2025 sera probablement une belle année marquée par une croissance qui reposera avant tout sur une demande mondiale en constante croissance
Adil Jalali indique par ailleurs qu’il faut profiter de ce tournant pour promouvoir et développer la sous-traitance locale. En encourageant la création d’entreprises marocaines fournissant des pièces et des services aux grands assembleurs, mais aussi en visant les niches dans lesquelles le Maroc possède des avantages comparatifs.
« Cela nous permettra de dynamiser notre industrie tout en renforçant notre compétitivité. J’insiste : la formation et le développement du capital humain sont essentiels. La mise en place des programmes de formation spécialisés pour accompagner les besoins croissants du secteur aéronautique et préparer des compétences qualifiées pour soutenir cette transformation. En outre, un fort soutien à la recherche et au développement (R&D) est nécessaire pour favoriser l’innovation et permettre la création de produits à plus forte valeur ajoutée, augmentant ainsi l’intégration locale ».
La compétitivité et la montée en gamme à l’épreuve de multiples défis
« Le Maroc est un acteur compétitif sur le plan international, mais il est à préciser que sa véritable force réside avant tout dans la création de valeur. Plutôt que de se concentrer uniquement sur les coûts, nous avons opté pour une approche industrielle axée sur l’intégration de la chaîne d’approvisionnement et, avant tout, l’investissement dans le capital humain. La formation et le développement des compétences sont au cœur de notre stratégie, car ce sont eux qui nous permettent d’évoluer vers des activités à plus forte valeur ajoutée. La création de l’IMA (Institut des métiers de l’aéronautique) en 2011 a été notre première réponse à ce propos », souligne le président du GIMAS.Le Maroc n’est plus une simple base de production, il se transforme en un hub technologique et industriel majeur« Nous sommes confrontés à des défis, notamment la hausse des coûts de production liée à l’énergie et aux ressources humaines. Cependant, il est clair que le Maroc a su anticiper et s’adapter. En optant pour les énergies renouvelables, telles que le solaire et l’éolien, nous réduisons notre recours aux énergies fossiles tout en assurant une énergie compétitive pour nos industriels. De même, malgré l’évolution des salaires, notre capital humain demeure un atout majeur : bien formé, qualifié et constamment aligné avec les exigences des grands donneurs d’ordres internationaux. La distinction ne réside pas uniquement dans notre compétitivité, mais également dans notre aptitude à envisager l’avenir. Le Maroc n’est plus simplement une base de production ; il se transforme en un véritable hub technologique et industriel majeur, préparé à affronter les enjeux d’une industrie en pleine mutation ».

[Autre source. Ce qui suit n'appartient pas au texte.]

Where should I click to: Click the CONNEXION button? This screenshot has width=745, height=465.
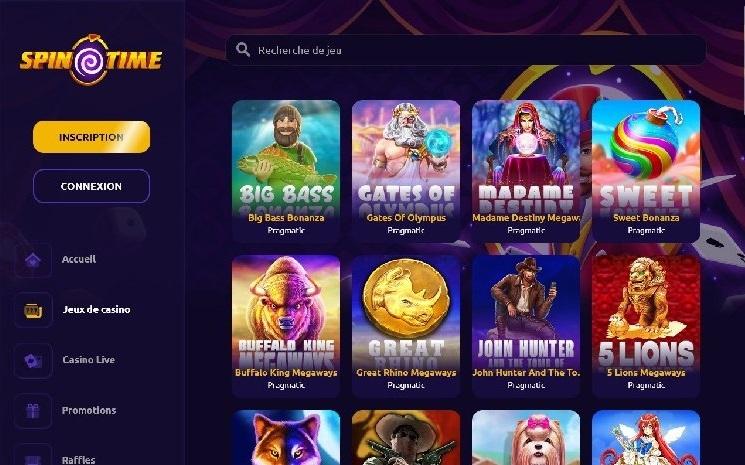coord(91,186)
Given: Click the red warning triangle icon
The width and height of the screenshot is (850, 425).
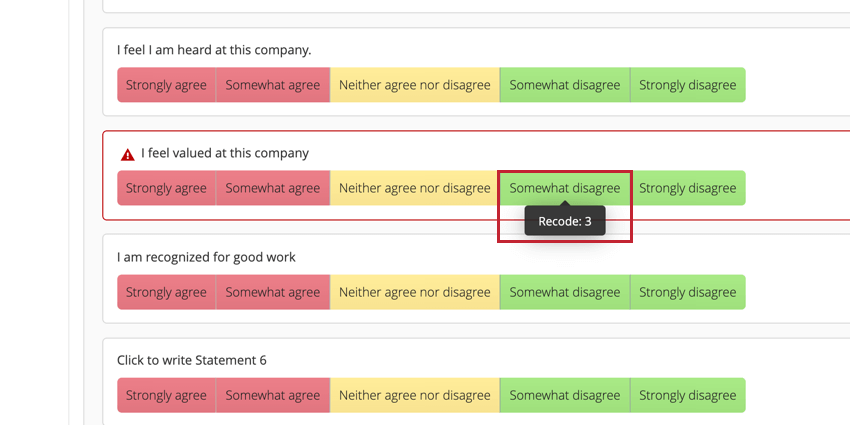Looking at the screenshot, I should [127, 154].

Par ailleurs, la montée en gamme repose principalement sur la formation. Selon Adil Jalali, grâce à cet engagement, le Maroc est aujourd’hui en mesure de produire des pièces de haute technicité pour les moteurs, les composites et les systèmes électriques. « Chaque avion qui vole dans le monde intègre des équipements fabriqués au Maroc, une preuve tangible de notre expertise et de notre intégration dans l’industrie aéronautique mondiale. L’objectif est d’aller plus loin. Nous disposons des outils nécessaires pour accéder à de nouveaux marchés et développer de nouvelles filières industrielles ».

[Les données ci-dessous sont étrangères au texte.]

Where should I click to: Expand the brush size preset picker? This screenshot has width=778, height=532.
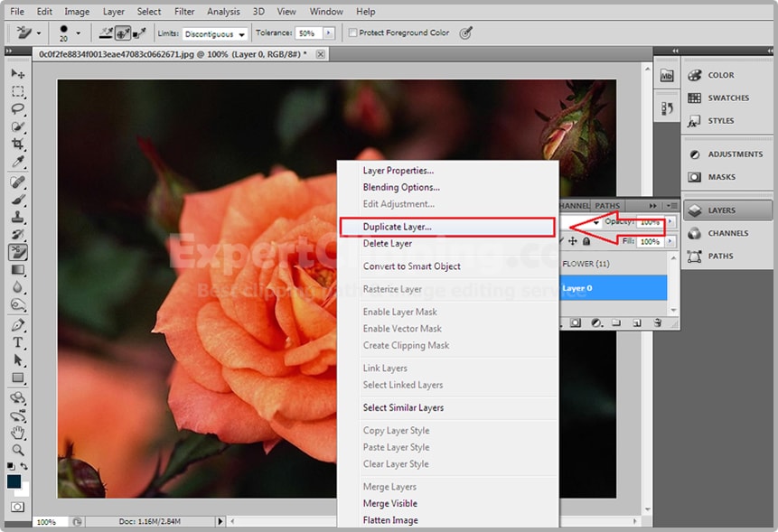point(79,33)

Le développement des activités de maintenance, de réparation et d’ingénierie constitue un levier majeur pour renforcer l’attractivité du pays et offrir des opportunités à forte valeur ajoutée. « Nous assistons en parallèle à l’amorçage par le Maroc d’une diversification stratégique vers des domaines de souveraineté comme le spatial et la défense, ce qui affirme ainsi notre ambition d’évoluer vers une industrie de pointe », conclut notre interlocuteur.